Is there anything that Lego blocks can’t do? People use them to solve Rubik’s Cubes faster than ever, create bionic arms, fix crumbling monuments, and build actual houses. And now, MIT scientists have figured out a way to use them for actual biomedical research.
This isn’t actually the first time that scientists have used Lego blocks for science. Back in 2014, researchers at Iowa University employed the Danish toys for science research. According to the scientists in charge of the study, they used transparent Lego blocks to measure and contain gel and soil in plant growth environments. This was all possible, they claimed, because of the precise nature of Lego’s manufacturing methods–but more on that in a minute.
According to a new paper published in the journal Lab on a Chip, this new research goes way further, providing a method to build any kind of micro-fluidic laboratory in a matter of minutes just by using previously-prepared Lego blocks. (Microfluidics are the basis for lab-on-a-chip devices regularly used in practical applications like DNA analysis, cell behavior, or molecular biology research.)
The team used micro-milling techniques and a CAD program to carefully “draw” the 500-micron-wide channels for the fluids on the Lego blocks. These tiny embossed lines, which are then sealed with a transparent adhesive, are carefully laid out so each brick’s channel input and output can precisely align with the next and previous brick. This allows scientists to easily assemble any microfluidic laboratory, something that before required expensive custom prototyping and manufacturing methods. Depending on their configuration, the devices are capable of “sorting cells, filtering fluids, and encapsulating molecules in individual droplets,” according to the researchers.
The MIT team explains that the reason they could do this with Lego is the blocks’ high manufacturing precision standards. Made of acrylonitrile butadiene styrene (ABS)–a hard plastic that gets injected inside custom-made molds and machines–Lego blocks have an extremely low margin of error. The molds get retooled after short periods of time to guarantee that every single piece is perfect, and they get discarded when they can’t get retooled anymore. “Due to the precision of the brick molding machines,” a Lego worker told me at their factory in Billund, Denmark, “there are very few ‘bad’ pieces.” Only 18 elements in every million, he said, fail to meet the Lego’s manufacturing standards.

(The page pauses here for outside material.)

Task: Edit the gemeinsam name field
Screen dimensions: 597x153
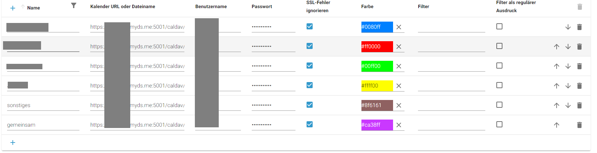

The MIT scientists explain, however, that they can’t do everything with Lego blocks. ABS plastic can react badly to some fluids, so they can’t use them for some experiments. But according to Anastasios John Hart–the associate professor of mechanical engineering at MIT in charge of this project–“if the kind of device you want to make, and the materials you work with, are suitable for this kind of modular design, this is an easy way to build a microfluidic device for lab research.” And if it is not, you can always keep working on building your favorite giant spaceship.